## YOUR GOAL
From the first line to the last, repeat the data below exactly.

[Stored items]

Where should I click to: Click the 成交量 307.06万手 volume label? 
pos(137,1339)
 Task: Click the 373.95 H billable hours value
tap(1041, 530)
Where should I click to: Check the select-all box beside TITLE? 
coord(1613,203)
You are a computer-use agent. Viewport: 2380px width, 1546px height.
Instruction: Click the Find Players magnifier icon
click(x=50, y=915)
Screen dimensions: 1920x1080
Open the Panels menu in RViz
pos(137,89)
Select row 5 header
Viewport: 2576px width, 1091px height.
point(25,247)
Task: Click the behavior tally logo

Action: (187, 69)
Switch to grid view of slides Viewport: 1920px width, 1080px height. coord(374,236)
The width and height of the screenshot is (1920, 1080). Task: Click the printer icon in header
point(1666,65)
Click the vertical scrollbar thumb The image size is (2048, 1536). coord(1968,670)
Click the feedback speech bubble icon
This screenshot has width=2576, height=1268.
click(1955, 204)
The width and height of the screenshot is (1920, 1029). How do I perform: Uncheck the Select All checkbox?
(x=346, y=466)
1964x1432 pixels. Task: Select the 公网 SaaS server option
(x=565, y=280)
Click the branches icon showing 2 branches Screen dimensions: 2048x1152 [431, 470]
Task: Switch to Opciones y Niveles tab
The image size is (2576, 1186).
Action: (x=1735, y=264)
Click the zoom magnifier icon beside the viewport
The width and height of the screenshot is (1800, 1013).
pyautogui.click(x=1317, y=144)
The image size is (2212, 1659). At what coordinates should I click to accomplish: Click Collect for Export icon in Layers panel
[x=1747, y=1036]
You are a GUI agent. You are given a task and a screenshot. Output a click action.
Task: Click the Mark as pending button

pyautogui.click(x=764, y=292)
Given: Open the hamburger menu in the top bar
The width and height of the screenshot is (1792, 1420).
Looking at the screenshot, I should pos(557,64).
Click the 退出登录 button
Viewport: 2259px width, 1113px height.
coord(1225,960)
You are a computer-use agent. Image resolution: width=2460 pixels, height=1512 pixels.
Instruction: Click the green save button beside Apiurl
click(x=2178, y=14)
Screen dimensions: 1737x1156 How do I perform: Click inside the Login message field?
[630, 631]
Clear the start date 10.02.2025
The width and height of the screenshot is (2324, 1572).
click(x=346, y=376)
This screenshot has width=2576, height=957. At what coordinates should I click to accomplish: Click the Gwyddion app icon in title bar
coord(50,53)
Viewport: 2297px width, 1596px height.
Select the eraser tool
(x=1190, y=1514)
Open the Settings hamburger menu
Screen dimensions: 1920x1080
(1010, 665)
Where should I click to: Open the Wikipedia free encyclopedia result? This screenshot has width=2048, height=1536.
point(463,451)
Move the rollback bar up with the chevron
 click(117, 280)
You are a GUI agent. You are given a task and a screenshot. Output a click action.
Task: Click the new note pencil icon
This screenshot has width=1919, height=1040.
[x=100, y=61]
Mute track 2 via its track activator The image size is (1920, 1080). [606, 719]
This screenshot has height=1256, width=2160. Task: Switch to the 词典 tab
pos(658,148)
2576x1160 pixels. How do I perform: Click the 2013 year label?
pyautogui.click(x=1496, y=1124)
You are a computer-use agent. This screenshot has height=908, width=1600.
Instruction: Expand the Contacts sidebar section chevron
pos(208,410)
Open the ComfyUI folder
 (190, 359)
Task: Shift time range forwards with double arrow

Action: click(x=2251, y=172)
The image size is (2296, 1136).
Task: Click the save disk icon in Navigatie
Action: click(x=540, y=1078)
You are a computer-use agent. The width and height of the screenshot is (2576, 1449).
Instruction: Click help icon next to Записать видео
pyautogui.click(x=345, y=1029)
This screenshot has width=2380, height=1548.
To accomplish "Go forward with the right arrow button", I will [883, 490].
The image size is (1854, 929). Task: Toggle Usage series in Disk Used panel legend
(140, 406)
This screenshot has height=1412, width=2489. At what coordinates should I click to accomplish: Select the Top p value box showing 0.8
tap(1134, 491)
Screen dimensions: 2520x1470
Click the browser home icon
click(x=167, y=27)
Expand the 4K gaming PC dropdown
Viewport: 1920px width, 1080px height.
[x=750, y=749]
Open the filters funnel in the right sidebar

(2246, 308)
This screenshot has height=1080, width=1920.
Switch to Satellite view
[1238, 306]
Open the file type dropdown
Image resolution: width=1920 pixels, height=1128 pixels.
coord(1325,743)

## OUTPUT BELOW
Where should I click to: Click the 成交量 307.06万手 volume label? 
pos(137,1339)
 Task: Click the 373.95 H billable hours value
tap(1041, 530)
Where should I click to: Check the select-all box beside TITLE? 
coord(1613,203)
You are a computer-use agent. Viewport: 2380px width, 1546px height.
Instruction: Click the Find Players magnifier icon
click(x=50, y=915)
Screen dimensions: 1920x1080
Open the Panels menu in RViz
pos(137,89)
Select row 5 header
Viewport: 2576px width, 1091px height.
point(25,247)
Task: Click the behavior tally logo

Action: (187, 69)
Switch to grid view of slides Viewport: 1920px width, 1080px height. coord(374,236)
The width and height of the screenshot is (1920, 1080). Task: Click the printer icon in header
point(1666,65)
Click the vertical scrollbar thumb The image size is (2048, 1536). coord(1968,670)
Click the feedback speech bubble icon
This screenshot has width=2576, height=1268.
click(1955, 204)
The width and height of the screenshot is (1920, 1029). How do I perform: Uncheck the Select All checkbox?
(x=346, y=466)
1964x1432 pixels. Task: Select the 公网 SaaS server option
(x=565, y=280)
Click the branches icon showing 2 branches Screen dimensions: 2048x1152 [431, 470]
Task: Switch to Opciones y Niveles tab
The image size is (2576, 1186).
Action: (x=1735, y=264)
Click the zoom magnifier icon beside the viewport
The width and height of the screenshot is (1800, 1013).
pyautogui.click(x=1317, y=144)
The image size is (2212, 1659). At what coordinates should I click to accomplish: Click Collect for Export icon in Layers panel
[x=1747, y=1036]
You are a GUI agent. You are given a task and a screenshot. Output a click action.
Task: Click the Mark as pending button

pyautogui.click(x=764, y=292)
Given: Open the hamburger menu in the top bar
The width and height of the screenshot is (1792, 1420).
Looking at the screenshot, I should pos(557,64).
Click the 退出登录 button
Viewport: 2259px width, 1113px height.
coord(1225,960)
You are a computer-use agent. Image resolution: width=2460 pixels, height=1512 pixels.
Instruction: Click the green save button beside Apiurl
click(x=2178, y=14)
Screen dimensions: 1737x1156 How do I perform: Click inside the Login message field?
[630, 631]
Clear the start date 10.02.2025
The width and height of the screenshot is (2324, 1572).
click(x=346, y=376)
This screenshot has width=2576, height=957. At what coordinates should I click to accomplish: Click the Gwyddion app icon in title bar
coord(50,53)
Viewport: 2297px width, 1596px height.
Select the eraser tool
(x=1190, y=1514)
Open the Settings hamburger menu
Screen dimensions: 1920x1080
(1010, 665)
Where should I click to: Open the Wikipedia free encyclopedia result? This screenshot has width=2048, height=1536.
point(463,451)
Move the rollback bar up with the chevron
 click(117, 280)
You are a GUI agent. You are given a task and a screenshot. Output a click action.
Task: Click the new note pencil icon
This screenshot has width=1919, height=1040.
[x=100, y=61]
Mute track 2 via its track activator The image size is (1920, 1080). [606, 719]
This screenshot has height=1256, width=2160. Task: Switch to the 词典 tab
pos(658,148)
2576x1160 pixels. How do I perform: Click the 2013 year label?
pyautogui.click(x=1496, y=1124)
You are a computer-use agent. This screenshot has height=908, width=1600.
Instruction: Expand the Contacts sidebar section chevron
pos(208,410)
Open the ComfyUI folder
 (190, 359)
Task: Shift time range forwards with double arrow

Action: click(x=2251, y=172)
The image size is (2296, 1136).
Task: Click the save disk icon in Navigatie
Action: click(x=540, y=1078)
You are a computer-use agent. The width and height of the screenshot is (2576, 1449).
Instruction: Click help icon next to Записать видео
pyautogui.click(x=345, y=1029)
This screenshot has width=2380, height=1548.
To accomplish "Go forward with the right arrow button", I will [883, 490].
The image size is (1854, 929). Task: Toggle Usage series in Disk Used panel legend
(140, 406)
This screenshot has height=1412, width=2489. At what coordinates should I click to accomplish: Select the Top p value box showing 0.8
tap(1134, 491)
Screen dimensions: 2520x1470
Click the browser home icon
click(x=167, y=27)
Expand the 4K gaming PC dropdown
Viewport: 1920px width, 1080px height.
[x=750, y=749]
Open the filters funnel in the right sidebar

(2246, 308)
This screenshot has height=1080, width=1920.
Switch to Satellite view
[1238, 306]
Open the file type dropdown
Image resolution: width=1920 pixels, height=1128 pixels.
coord(1325,743)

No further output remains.